Children who were not screened out remained in the CMS program, which was transformed into the CMS Specialty Medical Services Network plan. But enrollment in the program has dipped from more than 61,000 in July 2015 to less than 51,000 in November 2017, according to state enrollment figures.

Brodeur said the state did the right thing to screen healthier children out of the program.

“Children of lower acuity that shouldn't have been in that program as they should have never qualified for the program in the first place,” he said. ” Many who have moved back to managed Medicaid are doing better because that's the more appropriate plan.”

Tallahassee pediatric cardiologist, Louis St. Petery, though, said some unnecessary obstacles and delays to enrollment remain. He currently is trying to get eight newborns who are in a Medicaid HMO into the CMS network plan.

St.
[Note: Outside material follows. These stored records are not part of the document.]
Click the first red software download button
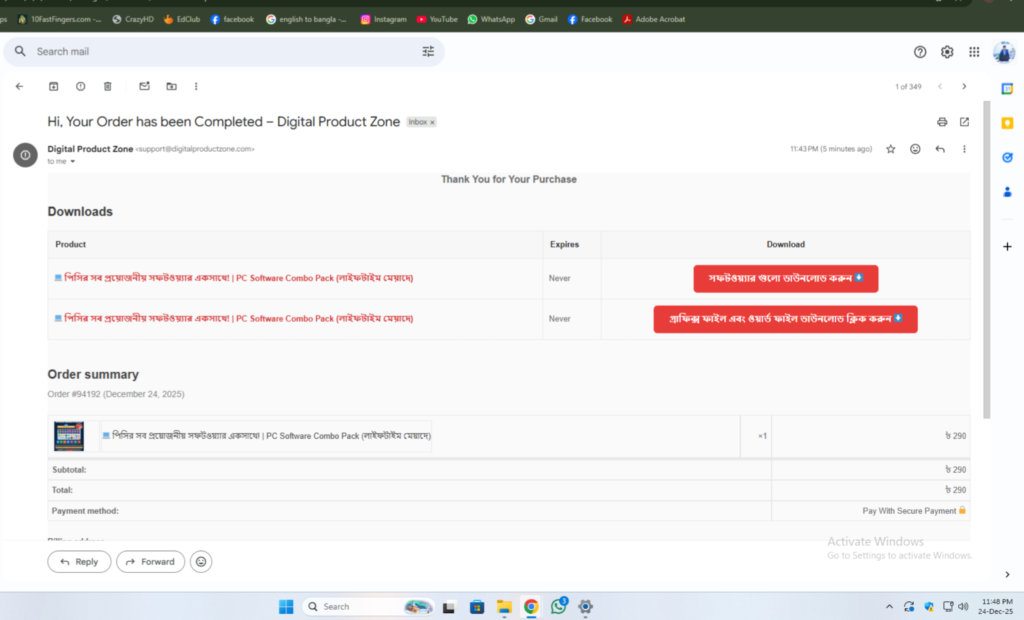Screen dimensions: 1024x620 [x=785, y=279]
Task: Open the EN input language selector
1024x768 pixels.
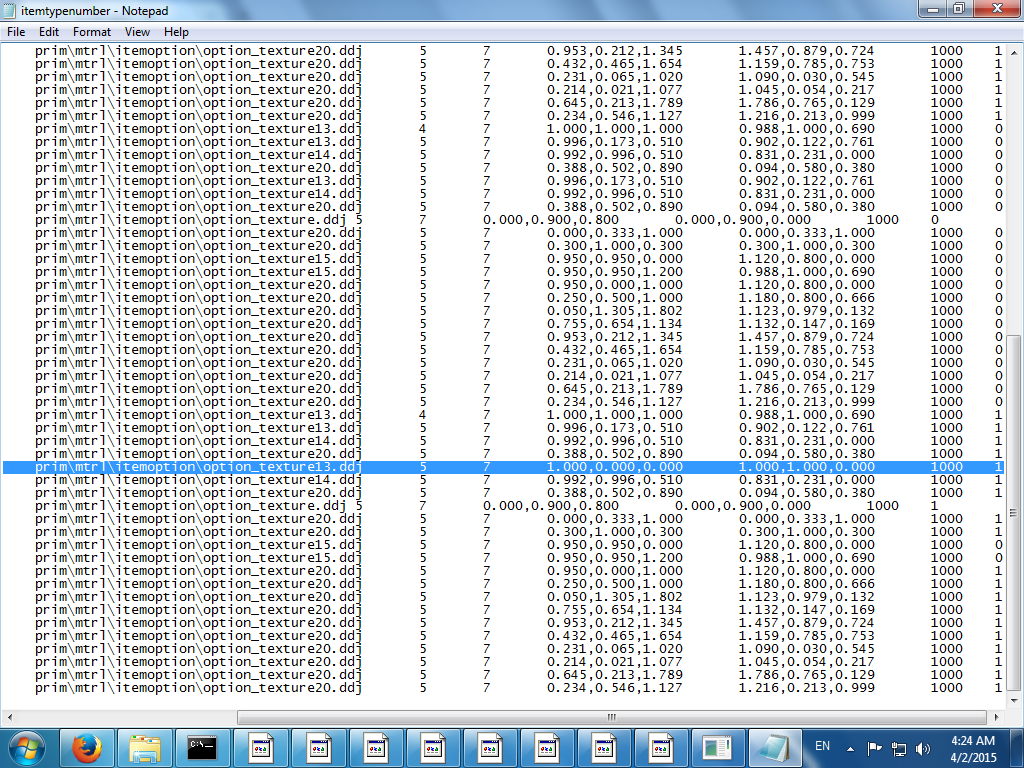Action: click(823, 746)
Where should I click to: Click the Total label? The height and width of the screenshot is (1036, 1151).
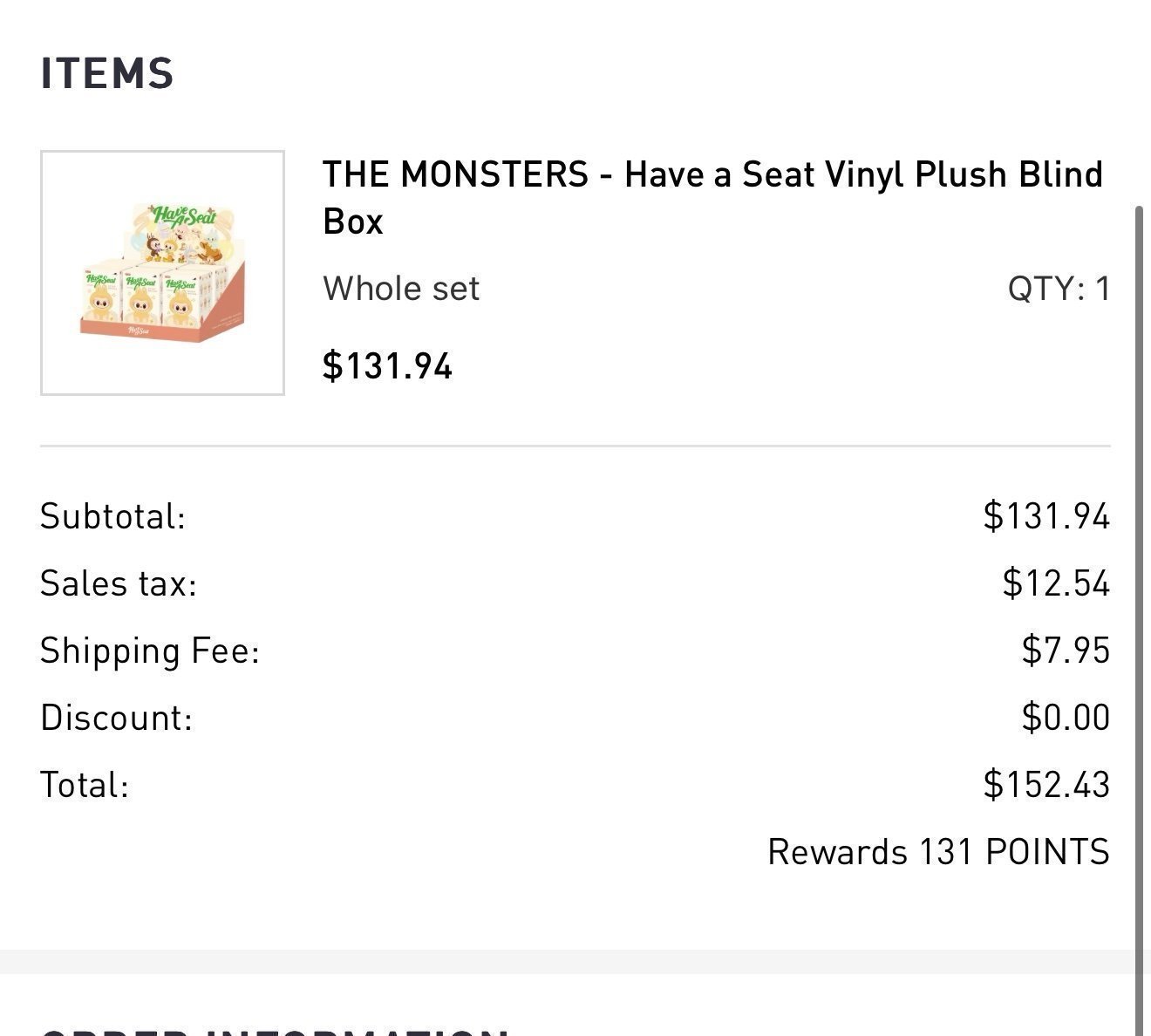[85, 785]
Petery maintains that the CMS network plan provides a better medical home for sick children than the traditional managed care plans and makes it easier to treat them.

As a cardiologist, St. Petery often orders echocardiograms for his patients. The traditional Medicaid managed-care plans require prior authorization before the tests can be conducted, but the CMS plan does not.

“They approve the test 100 percent of the time, but they make me run through a mother-may-I-hoop,” St. Petery said of the Medicaid HMO plans. And while Medicaid officials say that managed-care plans provide nurse case managers to their patients, St. Petery said that he has “never seen or even talked to such a person in those plans.”